Zusammenfassung der Gerichtsentscheidung

Das Bundespatentgericht hat die Beschwerde gegen die Zurückweisung einer Markenanmeldung mit dem Wort "MOBILE CARD" als Marke für verschiedene elektrische Geräte und Dienstleistungen im Bereich der Telekommunikation abgewiesen. Die Markenstelle hatte die Anmeldung zurückgewiesen, da die Wortfolge "MOBILE CARD" eine beschreibende Bedeutung habe und daher nicht als Marke eingetragen werden könne. Die Anmelderin argumentierte, dass es sich um eine neuartige Wortzusammensetzung handle und die beanspruchten Waren und Dienstleistungen nicht durch eine "mobile Karte" beschrieben seien. Das Bundespatentgericht stellte jedoch fest, dass der Begriff "MOBILE CARD" bereits im Zusammenhang mit den beanspruchten Waren und Dienstleistungen sachbeschreibend verwendet wird. Es gibt drei verschiedene Bedeutungen des Begriffs: 1. Eine "MOBILE CARD" bezeichnet eine Berechtigungskarte für Mobiltelefone, 2. Im Zusammenhang mit Netzwerken ermöglicht eine "MOBILE CARD" die mobile Kommunikation, und 3. Eine "MOBILE CARD" ist eine Zugangsberechtigungskarte für PCs in einem lokalen Netzwerk. Aufgrund dieses Gebrauchs wird die Marke für die beanspruchten Waren und Dienstleistungen als Sachangabe und nicht als betrieblicher Herkunftshinweis verstanden. Daher fehlt der Marke die erforderliche Unterscheidungskraft.

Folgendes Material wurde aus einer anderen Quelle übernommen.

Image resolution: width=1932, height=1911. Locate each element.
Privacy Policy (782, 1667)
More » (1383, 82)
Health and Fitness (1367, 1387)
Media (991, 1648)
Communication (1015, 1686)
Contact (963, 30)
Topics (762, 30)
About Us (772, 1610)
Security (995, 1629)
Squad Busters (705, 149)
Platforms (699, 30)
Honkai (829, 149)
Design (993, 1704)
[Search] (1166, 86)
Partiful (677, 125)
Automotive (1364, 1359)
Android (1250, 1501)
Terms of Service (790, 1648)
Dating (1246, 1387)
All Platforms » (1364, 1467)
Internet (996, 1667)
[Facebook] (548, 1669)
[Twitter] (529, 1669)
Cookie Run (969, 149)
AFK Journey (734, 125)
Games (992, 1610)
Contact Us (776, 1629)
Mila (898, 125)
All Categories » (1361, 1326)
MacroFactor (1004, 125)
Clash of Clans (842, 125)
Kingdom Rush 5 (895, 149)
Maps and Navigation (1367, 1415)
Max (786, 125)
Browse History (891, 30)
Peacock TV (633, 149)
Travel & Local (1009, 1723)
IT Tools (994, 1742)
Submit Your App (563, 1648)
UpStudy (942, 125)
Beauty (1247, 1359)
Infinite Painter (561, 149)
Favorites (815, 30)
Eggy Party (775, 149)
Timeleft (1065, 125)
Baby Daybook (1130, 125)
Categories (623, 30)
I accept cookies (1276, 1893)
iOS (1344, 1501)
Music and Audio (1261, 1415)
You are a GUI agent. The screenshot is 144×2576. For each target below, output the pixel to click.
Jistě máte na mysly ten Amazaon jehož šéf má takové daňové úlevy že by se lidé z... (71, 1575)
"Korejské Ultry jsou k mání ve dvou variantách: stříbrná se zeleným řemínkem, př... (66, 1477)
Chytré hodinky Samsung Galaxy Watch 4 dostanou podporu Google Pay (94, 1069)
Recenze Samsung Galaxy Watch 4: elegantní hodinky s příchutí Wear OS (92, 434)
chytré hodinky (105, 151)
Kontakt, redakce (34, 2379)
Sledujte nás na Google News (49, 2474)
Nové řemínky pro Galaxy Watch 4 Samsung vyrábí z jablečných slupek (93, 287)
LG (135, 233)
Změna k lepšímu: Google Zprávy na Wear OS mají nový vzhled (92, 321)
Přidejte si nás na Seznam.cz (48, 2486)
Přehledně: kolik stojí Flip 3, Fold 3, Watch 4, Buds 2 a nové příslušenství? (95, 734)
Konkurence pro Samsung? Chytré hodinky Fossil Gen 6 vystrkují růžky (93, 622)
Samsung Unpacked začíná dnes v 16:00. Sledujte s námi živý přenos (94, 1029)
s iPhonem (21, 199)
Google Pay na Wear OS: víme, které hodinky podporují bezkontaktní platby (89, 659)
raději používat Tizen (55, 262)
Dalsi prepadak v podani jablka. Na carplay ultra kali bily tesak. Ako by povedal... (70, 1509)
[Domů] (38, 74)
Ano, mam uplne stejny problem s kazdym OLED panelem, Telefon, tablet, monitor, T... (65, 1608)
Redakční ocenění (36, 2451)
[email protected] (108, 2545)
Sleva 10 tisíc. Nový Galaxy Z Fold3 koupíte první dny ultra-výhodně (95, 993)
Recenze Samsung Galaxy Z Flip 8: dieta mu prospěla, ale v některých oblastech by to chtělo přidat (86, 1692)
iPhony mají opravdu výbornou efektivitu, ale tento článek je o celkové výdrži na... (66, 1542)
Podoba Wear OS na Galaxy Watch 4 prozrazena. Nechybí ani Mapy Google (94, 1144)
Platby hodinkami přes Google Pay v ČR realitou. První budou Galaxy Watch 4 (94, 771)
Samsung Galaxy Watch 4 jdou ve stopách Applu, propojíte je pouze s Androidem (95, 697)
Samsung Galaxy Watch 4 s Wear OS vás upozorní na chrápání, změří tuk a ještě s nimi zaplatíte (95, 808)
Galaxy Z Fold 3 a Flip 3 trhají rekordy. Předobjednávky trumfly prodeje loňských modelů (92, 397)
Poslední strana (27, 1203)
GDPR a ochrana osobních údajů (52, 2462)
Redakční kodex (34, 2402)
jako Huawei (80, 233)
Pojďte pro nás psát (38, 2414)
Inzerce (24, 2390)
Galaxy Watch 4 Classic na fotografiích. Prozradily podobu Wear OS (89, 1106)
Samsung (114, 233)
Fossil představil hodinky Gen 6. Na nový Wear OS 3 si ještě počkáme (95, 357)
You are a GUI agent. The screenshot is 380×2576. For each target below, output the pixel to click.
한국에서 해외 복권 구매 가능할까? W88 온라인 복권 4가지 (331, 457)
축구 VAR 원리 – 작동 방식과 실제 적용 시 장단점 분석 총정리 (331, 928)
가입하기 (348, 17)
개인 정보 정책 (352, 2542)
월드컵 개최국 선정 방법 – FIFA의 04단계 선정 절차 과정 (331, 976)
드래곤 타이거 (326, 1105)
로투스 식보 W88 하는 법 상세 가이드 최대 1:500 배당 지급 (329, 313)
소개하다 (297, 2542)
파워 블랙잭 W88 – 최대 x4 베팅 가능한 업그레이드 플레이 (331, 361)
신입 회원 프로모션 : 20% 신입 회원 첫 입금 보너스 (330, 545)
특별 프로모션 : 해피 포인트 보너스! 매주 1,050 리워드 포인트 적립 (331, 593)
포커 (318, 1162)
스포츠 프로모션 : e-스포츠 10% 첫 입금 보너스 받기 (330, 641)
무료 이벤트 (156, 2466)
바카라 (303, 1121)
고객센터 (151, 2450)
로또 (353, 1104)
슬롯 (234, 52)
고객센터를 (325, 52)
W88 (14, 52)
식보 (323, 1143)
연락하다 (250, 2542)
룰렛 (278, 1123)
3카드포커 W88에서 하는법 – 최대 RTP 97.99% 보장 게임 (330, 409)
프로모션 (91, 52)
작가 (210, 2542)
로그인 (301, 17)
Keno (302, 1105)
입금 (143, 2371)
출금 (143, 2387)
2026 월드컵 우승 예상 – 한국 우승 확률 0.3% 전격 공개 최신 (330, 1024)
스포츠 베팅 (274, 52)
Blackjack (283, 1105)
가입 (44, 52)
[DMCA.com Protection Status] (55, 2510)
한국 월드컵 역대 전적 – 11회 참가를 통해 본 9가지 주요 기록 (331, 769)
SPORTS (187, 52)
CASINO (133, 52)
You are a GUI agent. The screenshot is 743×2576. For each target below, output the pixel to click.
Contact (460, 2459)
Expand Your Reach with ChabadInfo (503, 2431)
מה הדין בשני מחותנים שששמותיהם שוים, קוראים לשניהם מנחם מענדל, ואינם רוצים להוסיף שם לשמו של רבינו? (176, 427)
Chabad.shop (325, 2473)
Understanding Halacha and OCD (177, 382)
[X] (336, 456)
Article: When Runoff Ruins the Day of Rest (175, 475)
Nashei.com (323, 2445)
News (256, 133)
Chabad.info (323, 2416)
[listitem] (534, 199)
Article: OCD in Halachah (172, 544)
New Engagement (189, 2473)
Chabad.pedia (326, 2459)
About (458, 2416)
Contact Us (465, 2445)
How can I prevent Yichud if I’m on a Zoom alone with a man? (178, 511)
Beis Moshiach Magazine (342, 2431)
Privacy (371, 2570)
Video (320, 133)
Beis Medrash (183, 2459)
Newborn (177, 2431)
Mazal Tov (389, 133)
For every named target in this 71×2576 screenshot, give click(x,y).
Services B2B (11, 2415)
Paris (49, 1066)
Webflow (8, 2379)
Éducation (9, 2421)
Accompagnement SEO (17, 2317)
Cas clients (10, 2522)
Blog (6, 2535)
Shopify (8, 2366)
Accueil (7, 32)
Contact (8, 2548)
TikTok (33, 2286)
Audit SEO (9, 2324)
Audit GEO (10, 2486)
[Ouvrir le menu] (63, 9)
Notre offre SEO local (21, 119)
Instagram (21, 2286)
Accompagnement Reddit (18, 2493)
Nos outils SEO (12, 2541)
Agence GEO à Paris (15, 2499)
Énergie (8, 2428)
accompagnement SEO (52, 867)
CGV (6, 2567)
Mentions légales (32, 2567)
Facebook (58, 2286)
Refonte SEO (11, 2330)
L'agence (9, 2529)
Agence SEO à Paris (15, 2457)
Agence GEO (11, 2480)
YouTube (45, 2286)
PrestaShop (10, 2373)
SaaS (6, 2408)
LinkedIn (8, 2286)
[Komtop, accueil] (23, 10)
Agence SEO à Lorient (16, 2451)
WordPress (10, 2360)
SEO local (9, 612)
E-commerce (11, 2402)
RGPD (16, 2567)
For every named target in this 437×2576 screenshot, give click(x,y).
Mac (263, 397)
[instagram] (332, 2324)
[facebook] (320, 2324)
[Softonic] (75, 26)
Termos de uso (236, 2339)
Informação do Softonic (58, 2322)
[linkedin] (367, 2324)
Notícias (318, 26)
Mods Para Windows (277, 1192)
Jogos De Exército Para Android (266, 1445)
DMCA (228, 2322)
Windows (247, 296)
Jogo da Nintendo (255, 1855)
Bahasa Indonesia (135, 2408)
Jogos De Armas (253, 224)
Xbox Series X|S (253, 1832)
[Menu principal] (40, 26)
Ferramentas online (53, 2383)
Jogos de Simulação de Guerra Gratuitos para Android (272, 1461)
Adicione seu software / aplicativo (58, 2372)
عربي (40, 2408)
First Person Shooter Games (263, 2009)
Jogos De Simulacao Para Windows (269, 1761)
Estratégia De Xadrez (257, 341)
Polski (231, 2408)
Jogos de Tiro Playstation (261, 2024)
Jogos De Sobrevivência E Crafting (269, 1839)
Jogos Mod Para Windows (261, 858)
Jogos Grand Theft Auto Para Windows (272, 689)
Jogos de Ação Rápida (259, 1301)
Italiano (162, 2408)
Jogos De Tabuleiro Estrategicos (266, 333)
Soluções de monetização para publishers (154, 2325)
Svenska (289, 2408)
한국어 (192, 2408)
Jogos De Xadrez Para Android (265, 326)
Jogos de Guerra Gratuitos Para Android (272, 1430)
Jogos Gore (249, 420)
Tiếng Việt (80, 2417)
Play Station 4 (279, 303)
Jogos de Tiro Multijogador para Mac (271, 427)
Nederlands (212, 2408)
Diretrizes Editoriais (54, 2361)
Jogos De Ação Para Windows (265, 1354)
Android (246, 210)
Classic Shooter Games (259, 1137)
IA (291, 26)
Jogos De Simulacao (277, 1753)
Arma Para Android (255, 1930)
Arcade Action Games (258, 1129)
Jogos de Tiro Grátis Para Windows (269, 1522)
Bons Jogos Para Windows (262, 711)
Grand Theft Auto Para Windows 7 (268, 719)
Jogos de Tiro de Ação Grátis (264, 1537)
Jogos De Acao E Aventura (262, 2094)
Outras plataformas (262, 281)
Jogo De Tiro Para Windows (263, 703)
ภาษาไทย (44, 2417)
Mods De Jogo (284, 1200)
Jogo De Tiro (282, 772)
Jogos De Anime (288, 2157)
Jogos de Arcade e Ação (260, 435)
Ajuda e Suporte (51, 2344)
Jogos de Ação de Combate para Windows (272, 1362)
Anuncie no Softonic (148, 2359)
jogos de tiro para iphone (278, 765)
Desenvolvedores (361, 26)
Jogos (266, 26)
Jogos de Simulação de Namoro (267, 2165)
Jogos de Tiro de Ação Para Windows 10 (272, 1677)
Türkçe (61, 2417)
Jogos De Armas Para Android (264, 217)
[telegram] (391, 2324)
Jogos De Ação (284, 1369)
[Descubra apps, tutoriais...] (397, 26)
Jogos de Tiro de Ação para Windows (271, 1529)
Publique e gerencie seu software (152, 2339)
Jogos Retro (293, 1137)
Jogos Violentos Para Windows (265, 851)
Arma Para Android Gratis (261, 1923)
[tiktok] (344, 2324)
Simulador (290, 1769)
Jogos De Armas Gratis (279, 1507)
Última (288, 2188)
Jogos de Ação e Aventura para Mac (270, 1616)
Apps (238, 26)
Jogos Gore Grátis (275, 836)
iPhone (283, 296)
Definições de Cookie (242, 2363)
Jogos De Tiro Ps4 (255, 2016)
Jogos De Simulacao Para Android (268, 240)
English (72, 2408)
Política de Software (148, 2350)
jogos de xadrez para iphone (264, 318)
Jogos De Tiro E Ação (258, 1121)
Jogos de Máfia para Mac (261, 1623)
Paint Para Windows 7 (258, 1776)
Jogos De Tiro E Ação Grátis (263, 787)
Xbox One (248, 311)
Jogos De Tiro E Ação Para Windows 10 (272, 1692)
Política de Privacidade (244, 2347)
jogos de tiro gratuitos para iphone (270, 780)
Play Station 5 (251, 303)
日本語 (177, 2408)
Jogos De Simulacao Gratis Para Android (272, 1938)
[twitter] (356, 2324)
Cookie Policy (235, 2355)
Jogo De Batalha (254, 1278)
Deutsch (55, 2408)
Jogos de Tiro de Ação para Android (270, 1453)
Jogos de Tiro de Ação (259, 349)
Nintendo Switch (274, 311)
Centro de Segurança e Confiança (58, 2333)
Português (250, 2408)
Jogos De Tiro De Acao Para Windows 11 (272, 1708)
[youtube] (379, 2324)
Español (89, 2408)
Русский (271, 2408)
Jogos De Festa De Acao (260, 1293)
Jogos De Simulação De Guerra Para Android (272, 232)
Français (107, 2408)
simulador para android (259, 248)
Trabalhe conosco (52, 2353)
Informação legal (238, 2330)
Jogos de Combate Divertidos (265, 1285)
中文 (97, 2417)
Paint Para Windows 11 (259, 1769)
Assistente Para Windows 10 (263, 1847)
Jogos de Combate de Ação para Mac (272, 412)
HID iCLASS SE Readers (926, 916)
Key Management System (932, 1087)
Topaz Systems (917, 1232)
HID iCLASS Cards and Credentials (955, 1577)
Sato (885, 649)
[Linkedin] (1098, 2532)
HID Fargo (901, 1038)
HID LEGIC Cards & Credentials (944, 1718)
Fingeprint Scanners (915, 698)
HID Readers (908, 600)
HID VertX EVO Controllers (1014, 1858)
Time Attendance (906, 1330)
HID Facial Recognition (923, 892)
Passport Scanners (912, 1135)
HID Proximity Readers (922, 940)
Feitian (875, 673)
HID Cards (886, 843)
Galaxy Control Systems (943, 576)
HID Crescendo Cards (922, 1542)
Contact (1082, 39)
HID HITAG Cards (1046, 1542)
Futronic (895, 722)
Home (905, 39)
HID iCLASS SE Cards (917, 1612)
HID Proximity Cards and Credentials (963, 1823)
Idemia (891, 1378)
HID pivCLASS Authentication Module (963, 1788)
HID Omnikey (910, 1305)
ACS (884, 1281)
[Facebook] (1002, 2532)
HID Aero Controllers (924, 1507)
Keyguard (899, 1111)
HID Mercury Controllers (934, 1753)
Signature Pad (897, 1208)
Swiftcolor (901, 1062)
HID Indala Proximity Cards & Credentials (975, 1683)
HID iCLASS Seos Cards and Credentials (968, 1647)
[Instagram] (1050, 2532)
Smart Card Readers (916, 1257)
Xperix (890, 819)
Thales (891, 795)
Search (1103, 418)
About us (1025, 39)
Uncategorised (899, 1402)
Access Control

Die Gerichtsentscheidung im Volltext:

BPatG: Beschluss v. 05.07.2000, Az: 29 W (pat) 149/99


Tenor

Die Beschwerde wird zurückgewiesen.

Gründe

I.

Angemeldet ist die Wortfolge

"MOBILE CARD"

als Marke für "Elektrische, elektronische, optische Meß-, Signal-, Kontroll- oder Unterrichtsapparate und -instrumente; Apparate zur Aufzeichnung, Übertragung, Verarbeitung und Wiedergabe von Ton, Bild oder Daten; maschinenlesbare Datenaufzeichnungsträger; Verkaufsautomaten und Mechaniken für geldbetätigte Apparate; Datenverarbeitungsgeräte und Computer; Projektierung, Installation, Wartung und Reparatur von Geräten für die Telekommunikation; Telekommunikation, insbesondere Betrieb von Telekommunikationsnetzen und Online-Dienstleistungen; Sammeln und Liefern von Nachrichten und Daten, Vermietung von Telekommunikationseinrichtungen; Erstellen von Programmen für die Datenverarbeitung und die Telekommunikation; Dienstleistung einer Datenbank; Vermietung von Datenverarbeitungsanlagen und Computern; Projektierung von Anlagen und Geräten für die Telekommunikation".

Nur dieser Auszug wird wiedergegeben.